Answer these questions from the article about the Harry & David airport sign below:
1. In what year did the new Medford airport terminal open?
2. What size was the Samsung LCD chosen for the sign?
3. Who was the lead mechanic whose crew built the enclosure?

**Study text:**
BEGIN
The retailer reaches airline travelers in their hometown
When a brand new airport terminal opened in Medford, OR in early 2009, Harry & David, the nation’s leading retailer of fine food gifts, saw the prospect for a unique local marketing opportunity. As the region’s largest employer, Medford is “A Harry & David Town.”
At the end of the long arrival corridor stood a blank wall, never intended for advertising but a prime location nonetheless since all arriving passengers must go by it as they enter the terminal. Harry & David’s CEO, Bill Williams, spotted it and simply said, “I want that wall, and it needs to be video.”
Spectrum Systems Design of Portland, OR, researched and provided themain display elements, including a 46-inch Samsung LCD to be portraitmounted and, equally important, a non-PC display engine for the LCD.
Fast-forward a few weeks as the company’s internal television, creative design, and engineering departments sprang into action. Chris Robinson, director of Corporate Television who managed the project, summed it up like this. “The space was perfect for a digital sign with a captive audience viewing it. But it was fraught with challenges. We had to reconstruct the wall, choose a display system, encase it to protect the public, and do it all under the watchful eye of the TSA inside the secure area. And we had to develop content as well!”
Content creation started almost immediately. A creative team planned a repeating video loop in 1080p that catches the eye with appealing product shots and a call-to-action, urging visitors to take the company’s plant tour and “Taste Something Delicious.” Corporate producer Kenn Christenson set it against a bright white background that allowed the video’s visual elements to pop even in the high ambient light conditions at the airport.
Spectrum Systems Design of Portland, OR, researched and provided the main display elements, including a 46-inch Samsung LCD to be portrait-mounted, and equally important, a non-PC display engine for the LCD. This decision proved to be critical in that the display had to play video repeatedly in stunning high definition, be a hands-off operation, and recover quickly from power failures. Roku’s BrightSign HD2000 was the preferred choice for its value and ease of use. Although, initially, content was delivered by installing a CF card with the content and playlist, the BrightSign Network Manager allows continual content updating via a simple internet connection.
The crux of the installation however was the enclosure for the entire display. Because the sign could only be mounted at eyelevel, it was prone to accidental damage. To protect both the traveling public and the system components, the display needed to be housed in a sturdy, yet attractive enclosure. And it needed to match the style of the static advertising displays in the new terminal. Nothing on the market satisfied the requirements.
Fortunately, Harry & David has a very broad and talented internal engineering team. This group saved the day by designing and fabricating a fully functional yet beautiful wall-mounted aluminum frame and case for the system. Everything about this enclosure was custom made, from the LCD mount, to the radius curves of the frame’s edges, to the temperature control system inside the case. The frame’s cover swings out to allow easy access to the LCD and other components. Project manager Robinson says, “A lot of sweat and tears went into the enclosure. Lead mechanic Jimmy Fansler and his crew started with nothing more than a sample of the other advertising frames in the airport and some raw aluminum stock. In a few weeks they had a work of art that has the polish, look, and feel of the best digital sign enclosure I’ve seen anywhere. It really sets the LCD off nicely.”
Before the digital sign could be hung, the wall had to be remodeled to support the weight of the unit and add AC and internet connectivity. While this construction was taking place, the engineering teams were working on the enclosure while corporate television was revising the content and testing the devices.
Everything about this enclosure was custom made, from the LCD mount, to the radius curves of the frame’s edges, to the temperature control system inside the case. The frame’s cover swings out to allow easy access to the LCD and other components.
The corridor funnels every arriving passenger right past the sign, plus it can be viewed by those waiting for arriving passengers from near the airport gift shop, which just happens to be stocked with Harry & David’s tempting merchandise. The sign’s message is now playing brightly and without failure. Robinson says, “To the untrained eye, it’s just a beautiful video playing in a beautiful box.” The CEO’s response was equally beautiful, “Looks great!”
END
**Data for review:**
BEGIN
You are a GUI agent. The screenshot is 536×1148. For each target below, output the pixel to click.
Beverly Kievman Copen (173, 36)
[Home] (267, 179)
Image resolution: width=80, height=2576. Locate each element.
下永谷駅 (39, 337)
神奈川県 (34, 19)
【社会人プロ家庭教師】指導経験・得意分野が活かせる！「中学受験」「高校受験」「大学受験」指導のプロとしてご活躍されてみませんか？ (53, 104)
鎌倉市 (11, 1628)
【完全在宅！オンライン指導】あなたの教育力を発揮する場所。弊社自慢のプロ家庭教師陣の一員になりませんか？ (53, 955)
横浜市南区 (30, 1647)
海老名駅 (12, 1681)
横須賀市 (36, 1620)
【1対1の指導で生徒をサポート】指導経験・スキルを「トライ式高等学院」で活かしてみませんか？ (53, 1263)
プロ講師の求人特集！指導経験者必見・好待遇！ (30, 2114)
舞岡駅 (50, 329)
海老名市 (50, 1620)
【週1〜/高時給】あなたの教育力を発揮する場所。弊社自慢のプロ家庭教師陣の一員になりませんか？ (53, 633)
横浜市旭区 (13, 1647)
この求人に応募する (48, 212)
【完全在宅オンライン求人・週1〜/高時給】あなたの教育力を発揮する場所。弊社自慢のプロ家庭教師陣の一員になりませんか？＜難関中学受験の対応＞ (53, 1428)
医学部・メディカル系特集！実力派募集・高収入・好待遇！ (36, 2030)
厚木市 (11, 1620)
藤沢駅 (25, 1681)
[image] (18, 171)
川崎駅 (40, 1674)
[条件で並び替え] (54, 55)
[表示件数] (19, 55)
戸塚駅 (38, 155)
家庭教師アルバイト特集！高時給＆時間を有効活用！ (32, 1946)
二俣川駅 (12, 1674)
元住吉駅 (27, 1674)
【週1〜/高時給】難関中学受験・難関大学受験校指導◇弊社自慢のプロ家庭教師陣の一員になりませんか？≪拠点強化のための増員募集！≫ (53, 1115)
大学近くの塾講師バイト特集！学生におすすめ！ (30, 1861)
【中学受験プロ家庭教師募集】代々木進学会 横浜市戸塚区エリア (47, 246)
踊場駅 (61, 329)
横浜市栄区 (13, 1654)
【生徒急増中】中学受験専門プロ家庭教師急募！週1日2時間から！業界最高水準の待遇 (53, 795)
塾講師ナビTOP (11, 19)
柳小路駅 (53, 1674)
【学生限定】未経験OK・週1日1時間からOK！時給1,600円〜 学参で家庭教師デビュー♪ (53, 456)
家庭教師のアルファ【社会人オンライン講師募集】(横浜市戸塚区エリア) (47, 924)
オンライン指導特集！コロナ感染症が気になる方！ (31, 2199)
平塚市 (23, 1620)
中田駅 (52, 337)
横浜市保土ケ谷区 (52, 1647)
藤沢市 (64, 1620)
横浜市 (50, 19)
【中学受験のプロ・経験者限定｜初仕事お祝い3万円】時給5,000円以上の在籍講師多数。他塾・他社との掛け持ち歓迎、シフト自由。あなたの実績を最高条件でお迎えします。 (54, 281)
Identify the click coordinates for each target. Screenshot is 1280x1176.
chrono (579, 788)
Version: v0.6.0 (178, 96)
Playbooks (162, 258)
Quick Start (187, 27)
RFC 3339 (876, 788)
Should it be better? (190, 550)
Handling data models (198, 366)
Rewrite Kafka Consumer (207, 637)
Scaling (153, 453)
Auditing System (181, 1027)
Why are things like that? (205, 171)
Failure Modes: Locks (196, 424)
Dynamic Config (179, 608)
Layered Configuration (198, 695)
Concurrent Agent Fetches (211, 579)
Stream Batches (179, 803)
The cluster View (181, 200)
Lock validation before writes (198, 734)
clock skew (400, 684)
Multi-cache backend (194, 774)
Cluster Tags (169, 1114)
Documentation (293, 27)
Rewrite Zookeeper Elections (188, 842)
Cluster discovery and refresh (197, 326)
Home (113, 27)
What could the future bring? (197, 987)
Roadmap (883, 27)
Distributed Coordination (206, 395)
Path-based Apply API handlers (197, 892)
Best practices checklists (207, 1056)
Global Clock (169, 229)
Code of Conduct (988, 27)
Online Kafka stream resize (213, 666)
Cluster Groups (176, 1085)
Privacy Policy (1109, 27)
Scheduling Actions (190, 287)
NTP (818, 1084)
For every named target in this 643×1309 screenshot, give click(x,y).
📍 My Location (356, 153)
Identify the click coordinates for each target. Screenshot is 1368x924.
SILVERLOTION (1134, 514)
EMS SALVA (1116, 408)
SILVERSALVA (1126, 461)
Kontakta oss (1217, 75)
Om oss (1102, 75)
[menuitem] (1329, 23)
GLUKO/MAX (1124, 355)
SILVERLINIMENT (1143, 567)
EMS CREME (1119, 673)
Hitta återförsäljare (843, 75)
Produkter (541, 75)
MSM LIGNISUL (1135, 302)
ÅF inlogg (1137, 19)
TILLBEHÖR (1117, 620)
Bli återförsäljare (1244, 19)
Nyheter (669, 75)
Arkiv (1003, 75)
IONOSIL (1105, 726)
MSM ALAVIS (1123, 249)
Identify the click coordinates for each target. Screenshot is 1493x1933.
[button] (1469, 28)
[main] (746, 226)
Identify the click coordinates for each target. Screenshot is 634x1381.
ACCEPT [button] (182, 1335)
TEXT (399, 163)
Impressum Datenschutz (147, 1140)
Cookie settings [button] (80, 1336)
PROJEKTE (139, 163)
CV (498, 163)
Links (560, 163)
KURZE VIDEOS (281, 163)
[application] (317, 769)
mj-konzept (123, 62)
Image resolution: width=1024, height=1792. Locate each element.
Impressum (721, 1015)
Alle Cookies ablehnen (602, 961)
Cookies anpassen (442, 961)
END
**Solution below:**
1. 2009
2. 46-inch
3. Jimmy Fansler